Screenwriting and playwriting entail telling stories designed for the screen or the stage. Read on to learn about degree options for screenwriters and playwrights, and find information about job growth and average salaries for writers and authors in general here.
As a screenwriter, you would write scripts for films and television, while as a playwright you would create original plays for stage production. The common goal of both screenwriters and playwrights is to tell stories through memorable characters and dialogue. You may also write for new media, such as Web series.
According to the U.S. Bureau of Labor Statistics (BLS), the number of job openings for writers and authors in general is expected to increase by just 3% nationwide, or slower than average, between 2012 and 2022. In May 2012, the BLS reported that writers and authors overall, which includes screenwriters and playwrights, earned a mean salary of $68,420. Writers in radio and television broadcasting made a mean salary of $62,360, while those in the motion picture and video industries had a mean salary of $102,080. In the same year, California and New York were among five states with the highest levels of employment, as well as the highest wages, for writers and authors (www.bls.gov).
Although a degree isn't necessary to become a screenwriter or playwright, an educational program can help you develop your craft and improve your writing skills. Educational programs in screenwriting and playwriting can be found at the certificate, associate's, bachelor's and graduate levels. Degree programs in these areas can help you expand your narrative skills by focusing on the elements of story structure, character, scene development and dialogue. Some programs also stress the development of industry connections and networking.
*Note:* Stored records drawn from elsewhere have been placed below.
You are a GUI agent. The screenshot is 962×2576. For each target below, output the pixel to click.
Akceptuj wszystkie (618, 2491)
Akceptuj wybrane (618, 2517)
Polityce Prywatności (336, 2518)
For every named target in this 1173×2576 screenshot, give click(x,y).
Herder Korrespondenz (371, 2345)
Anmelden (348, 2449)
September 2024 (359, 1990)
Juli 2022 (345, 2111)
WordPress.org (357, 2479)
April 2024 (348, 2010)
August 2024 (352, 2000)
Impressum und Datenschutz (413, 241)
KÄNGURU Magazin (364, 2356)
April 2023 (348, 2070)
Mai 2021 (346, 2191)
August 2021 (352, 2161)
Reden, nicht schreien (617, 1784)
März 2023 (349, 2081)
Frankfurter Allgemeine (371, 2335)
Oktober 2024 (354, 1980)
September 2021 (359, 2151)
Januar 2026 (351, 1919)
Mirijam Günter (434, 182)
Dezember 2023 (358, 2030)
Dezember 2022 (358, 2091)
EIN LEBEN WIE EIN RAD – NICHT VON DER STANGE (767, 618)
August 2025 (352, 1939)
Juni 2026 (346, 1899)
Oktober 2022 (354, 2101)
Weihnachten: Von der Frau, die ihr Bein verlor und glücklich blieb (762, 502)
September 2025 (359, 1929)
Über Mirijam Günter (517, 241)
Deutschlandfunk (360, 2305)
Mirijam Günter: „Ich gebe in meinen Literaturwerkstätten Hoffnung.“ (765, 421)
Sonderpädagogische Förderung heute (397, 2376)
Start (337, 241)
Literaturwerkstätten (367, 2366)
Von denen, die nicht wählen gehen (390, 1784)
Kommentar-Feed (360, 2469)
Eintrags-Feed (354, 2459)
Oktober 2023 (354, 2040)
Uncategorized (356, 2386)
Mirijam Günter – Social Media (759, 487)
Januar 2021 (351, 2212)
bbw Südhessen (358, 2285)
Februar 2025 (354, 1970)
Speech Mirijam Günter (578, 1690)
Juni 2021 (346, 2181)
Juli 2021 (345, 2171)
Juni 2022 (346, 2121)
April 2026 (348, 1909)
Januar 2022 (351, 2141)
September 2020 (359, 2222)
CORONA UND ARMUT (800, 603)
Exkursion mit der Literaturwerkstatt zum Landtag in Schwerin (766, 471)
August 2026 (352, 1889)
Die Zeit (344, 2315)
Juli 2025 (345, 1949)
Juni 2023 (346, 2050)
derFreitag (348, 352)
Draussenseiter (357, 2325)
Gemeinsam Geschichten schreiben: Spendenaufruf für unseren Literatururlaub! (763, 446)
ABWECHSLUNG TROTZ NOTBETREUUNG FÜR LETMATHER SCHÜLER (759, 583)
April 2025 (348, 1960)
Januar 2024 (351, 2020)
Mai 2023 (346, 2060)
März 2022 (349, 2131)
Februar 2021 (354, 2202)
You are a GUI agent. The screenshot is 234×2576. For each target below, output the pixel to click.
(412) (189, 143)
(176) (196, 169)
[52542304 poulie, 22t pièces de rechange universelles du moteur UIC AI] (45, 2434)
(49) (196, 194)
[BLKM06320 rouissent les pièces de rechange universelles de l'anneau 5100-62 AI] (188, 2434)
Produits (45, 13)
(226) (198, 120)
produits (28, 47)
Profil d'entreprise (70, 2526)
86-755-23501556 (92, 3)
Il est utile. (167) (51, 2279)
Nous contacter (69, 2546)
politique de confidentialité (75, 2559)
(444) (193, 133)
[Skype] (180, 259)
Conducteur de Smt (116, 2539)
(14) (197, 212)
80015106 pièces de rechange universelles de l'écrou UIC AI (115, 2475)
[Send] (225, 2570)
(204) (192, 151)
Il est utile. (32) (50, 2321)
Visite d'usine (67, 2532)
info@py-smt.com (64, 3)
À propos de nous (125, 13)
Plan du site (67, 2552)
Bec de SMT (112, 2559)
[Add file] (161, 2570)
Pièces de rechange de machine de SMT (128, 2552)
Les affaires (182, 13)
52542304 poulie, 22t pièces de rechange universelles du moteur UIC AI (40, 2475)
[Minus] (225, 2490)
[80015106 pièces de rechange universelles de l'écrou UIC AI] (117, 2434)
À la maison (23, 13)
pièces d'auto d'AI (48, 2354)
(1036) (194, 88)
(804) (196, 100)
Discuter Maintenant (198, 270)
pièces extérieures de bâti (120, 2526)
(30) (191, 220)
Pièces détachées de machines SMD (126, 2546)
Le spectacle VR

At the associate's degree level, you may find programs with creative writing concentrations, which can be a good starting point for your studies. At this level, playwriting and screenwriting are less commonly found fields of study, but they're still available. You may also find bachelor's degree programs in creative writing devoted to screenwriting, playwrighting or both, as well as Master of Fine Arts in Creative Writing programs. Graduates are prepared to become professional screenwriters and playwrights or work in other aspects of film and theater production.
If you're interested in a doctoral degree, you might want to consider a concentration in film studies or theater studies. These programs can focus on the study and analysis of movies and plays, along with specific artists, according to their historical, cultural and artistic significance. A doctoral degree would qualify you to work in academia.
You'll need good writing and narrative skills, as well as a passion for the craft, since the film and theater industries can be competitive and stressful. If you choose this profession, you'll work on your own, so you can make your own hours. Time-management skills come in handy in order to meet deadlines for projects.